Task instructions: Rewrite the rows below, swapping "How do I perform" for "How can I carry out" wherever it appears and keeping everything else the same. Omit the pictures from your version.

Record set:

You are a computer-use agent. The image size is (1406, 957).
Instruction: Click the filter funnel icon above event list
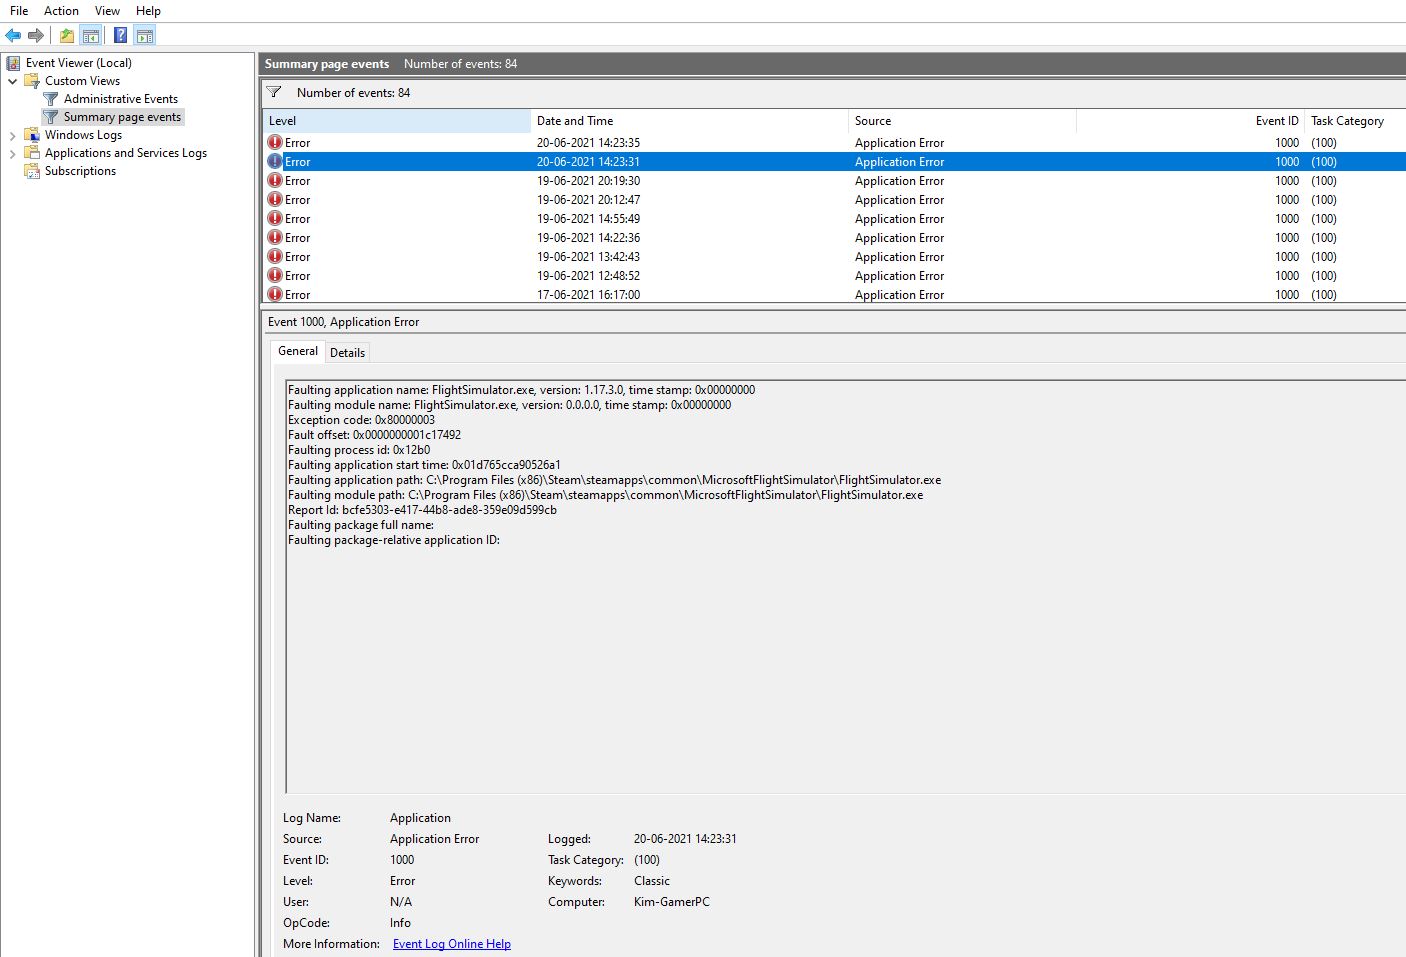pos(274,92)
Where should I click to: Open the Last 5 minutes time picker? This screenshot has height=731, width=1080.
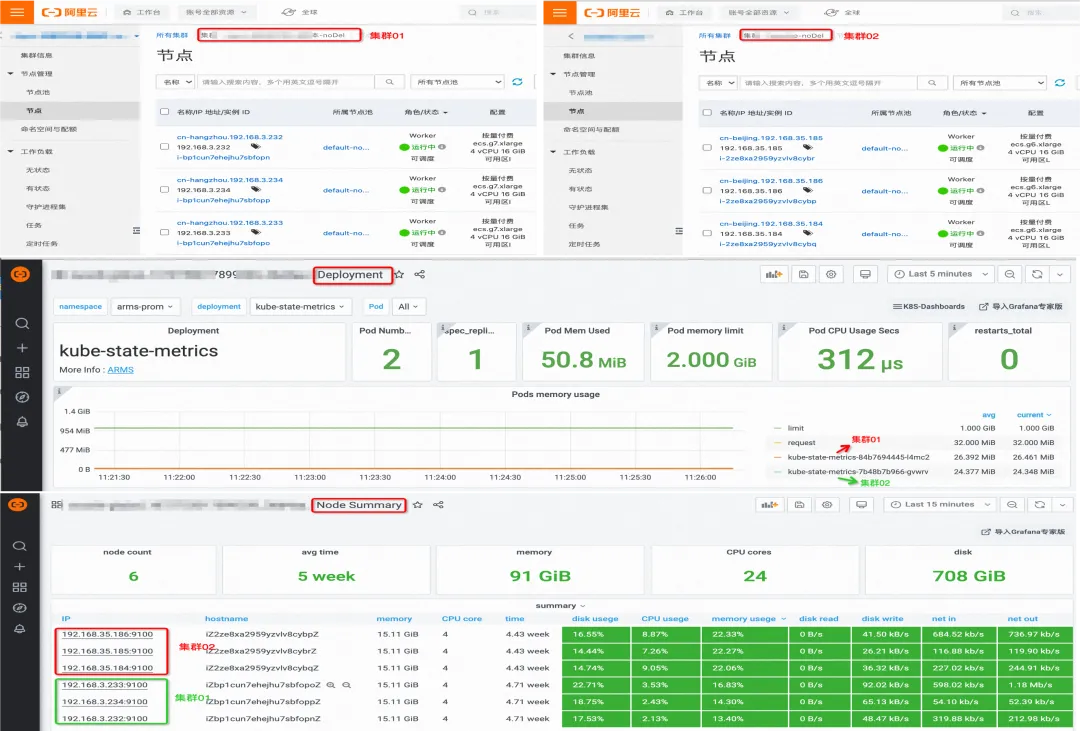941,274
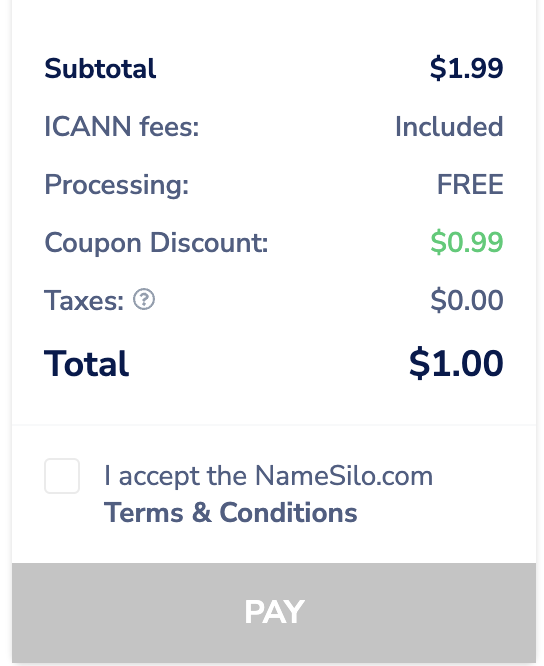Click the NameSilo.com text
This screenshot has width=544, height=666.
344,475
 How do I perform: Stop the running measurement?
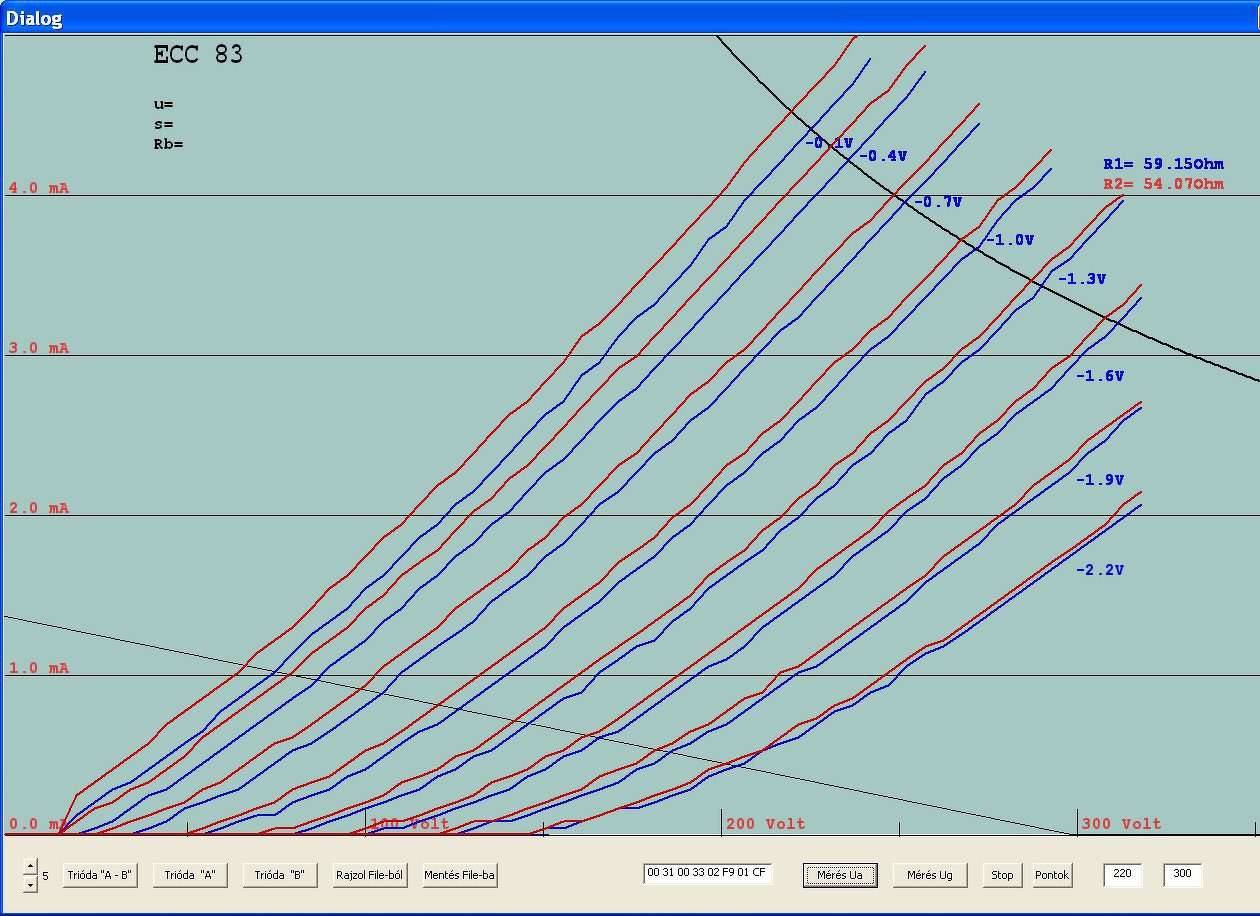point(1002,875)
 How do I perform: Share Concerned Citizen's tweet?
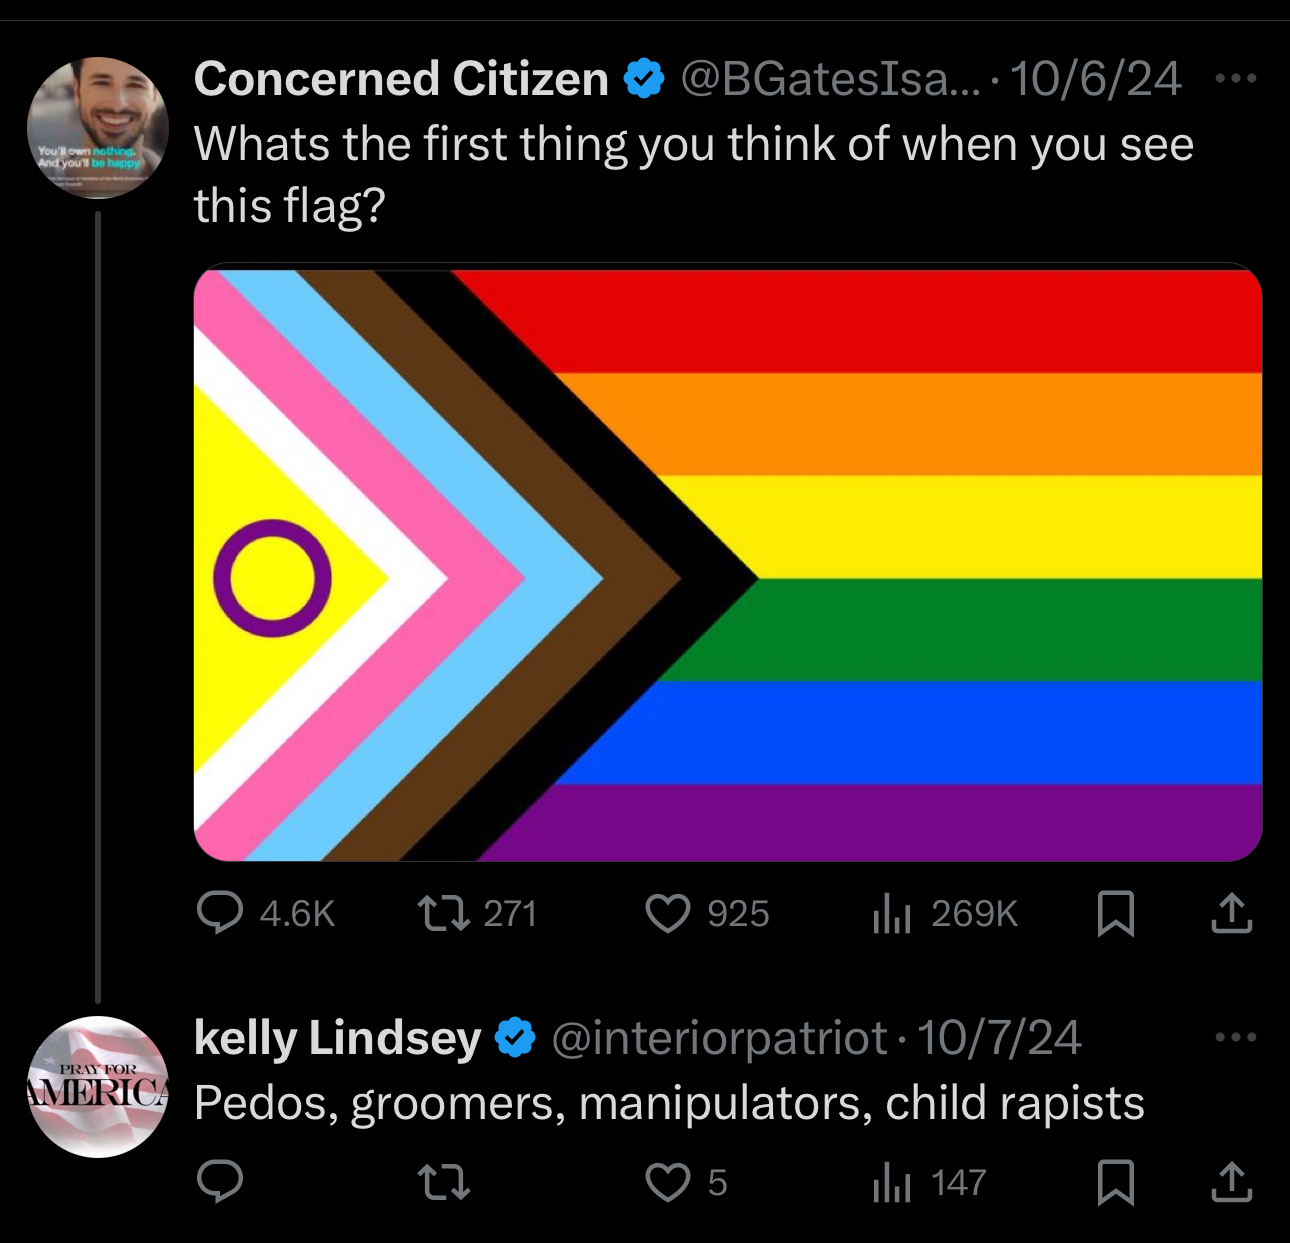pos(1232,913)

Output for this exercise:
You are a computer-use agent. The image size is (1406, 957).
Instruction: Click the filter funnel icon above event list
pos(274,92)
Where should I click to: Open the Last 5 minutes time picker? This screenshot has height=731, width=1080.
941,274
Click the NameSilo.com text
This screenshot has width=544, height=666.
344,475
 How can I carry out: Stop the running measurement?
point(1002,875)
 How can I carry out: Share Concerned Citizen's tweet?
pos(1232,913)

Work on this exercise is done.